Kuwait City: The timing wasn’t ideal.
While Kuwait’s central bank governor was in a forum Wednesday with lawmakers and executives discussing plans to boost the economy, shares in the Gulf state’s lenders were tumbling as investors reacted to some unexpected news.
The Kuwait Banking Association announced during the bourse’s trading session that its members would pay no cash dividends for 2020. National Bank of Kuwait SAK fell the most in seven weeks, joining declines across the sector.
Turnover jumped to the highest since March. Traders were still assessing a dramatic day when Al-Jarida newspaper tweeted that banks were seeking an urgent meeting with their association, suggesting a breakdown in communication.
Dial back the damage
The country’s Capital Markets Authority stepped in on Thursday, saying the industry group wasn’t qualified to make the announcement on shareholder payouts. The regulator canceled all of Wednesday’s trades on the exchange. Banks issued statements saying there had been no decision on dividends.

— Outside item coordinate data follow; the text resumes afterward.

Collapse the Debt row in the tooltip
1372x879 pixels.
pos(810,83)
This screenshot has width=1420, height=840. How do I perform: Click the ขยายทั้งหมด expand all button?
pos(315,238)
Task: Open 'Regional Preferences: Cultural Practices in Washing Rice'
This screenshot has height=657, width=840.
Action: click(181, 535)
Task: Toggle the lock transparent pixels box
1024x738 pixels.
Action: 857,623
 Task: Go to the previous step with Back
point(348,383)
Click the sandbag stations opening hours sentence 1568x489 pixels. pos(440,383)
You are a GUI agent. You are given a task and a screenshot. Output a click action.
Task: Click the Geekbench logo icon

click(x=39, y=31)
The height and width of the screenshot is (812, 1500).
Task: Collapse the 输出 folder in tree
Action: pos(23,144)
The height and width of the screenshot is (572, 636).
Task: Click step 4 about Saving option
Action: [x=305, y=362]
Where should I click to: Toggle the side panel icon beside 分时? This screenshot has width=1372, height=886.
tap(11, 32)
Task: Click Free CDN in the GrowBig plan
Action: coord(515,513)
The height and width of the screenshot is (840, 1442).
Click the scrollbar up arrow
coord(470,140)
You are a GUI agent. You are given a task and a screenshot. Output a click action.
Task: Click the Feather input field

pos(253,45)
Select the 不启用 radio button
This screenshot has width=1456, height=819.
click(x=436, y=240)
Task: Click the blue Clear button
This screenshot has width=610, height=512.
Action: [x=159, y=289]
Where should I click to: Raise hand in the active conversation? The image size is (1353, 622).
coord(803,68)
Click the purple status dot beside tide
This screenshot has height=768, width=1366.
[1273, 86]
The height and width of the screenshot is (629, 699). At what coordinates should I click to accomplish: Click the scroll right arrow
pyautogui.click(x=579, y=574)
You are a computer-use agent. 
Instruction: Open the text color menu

The mayhem unfolded at a moment when there is more attention than usual on the market. Kuwait is expected to join MSCI Inc.’s widely followed emerging-markets equity index in November, a promotion that was delayed from May due to challenges thrown up by the coronavirus pandemic.
“It’s not a good time to be making a blunder of this magnitude in light of recent and further index inclusion for Kuwait’s stock market,” said Ali Al Salim, co-founder of Arkan Partners, a consulting company for alternative investments including hedge funds and private equity. Canceling Wednesday’s trades “is both unprecedented and achieves little.”
The decision on dividends is one that must ultimately be taken by the banks and approved by shareholders, he said.
The move failed to spare banking stocks from dropping again on Thursday, with price changes calculated from Tuesday’s close. Lenders including National Bank of Kuwait, Kuwait Finance House KSCP and Gulf Bank KSCP lost between 1.9-7 per cent, dragging the main local index down 1.9 per cent, the most in the Gulf. The market is the region’s worst performer this year, after Dubai.
Not easy to erase
While some neighbors have moved swiftly to amend labor and commercial rental laws in response to the coronavirus pandemic, Kuwait has yet to do so. All legislative changes require approval in parliament, which hasn’t held a session in nearly three months.
Kuwait’s budget shortfall is expected to reach 40 per cent of gross domestic product in the fiscal year that started April 1, the most since the 1991 Gulf War and its aftermath, according to National Bank of Kuwait calculations. That compares to a gap of between 15-25 per cent for most Gulf countries.
Meanwhile, the authorities’ response to the stock market tumult may end up doing more harm than good.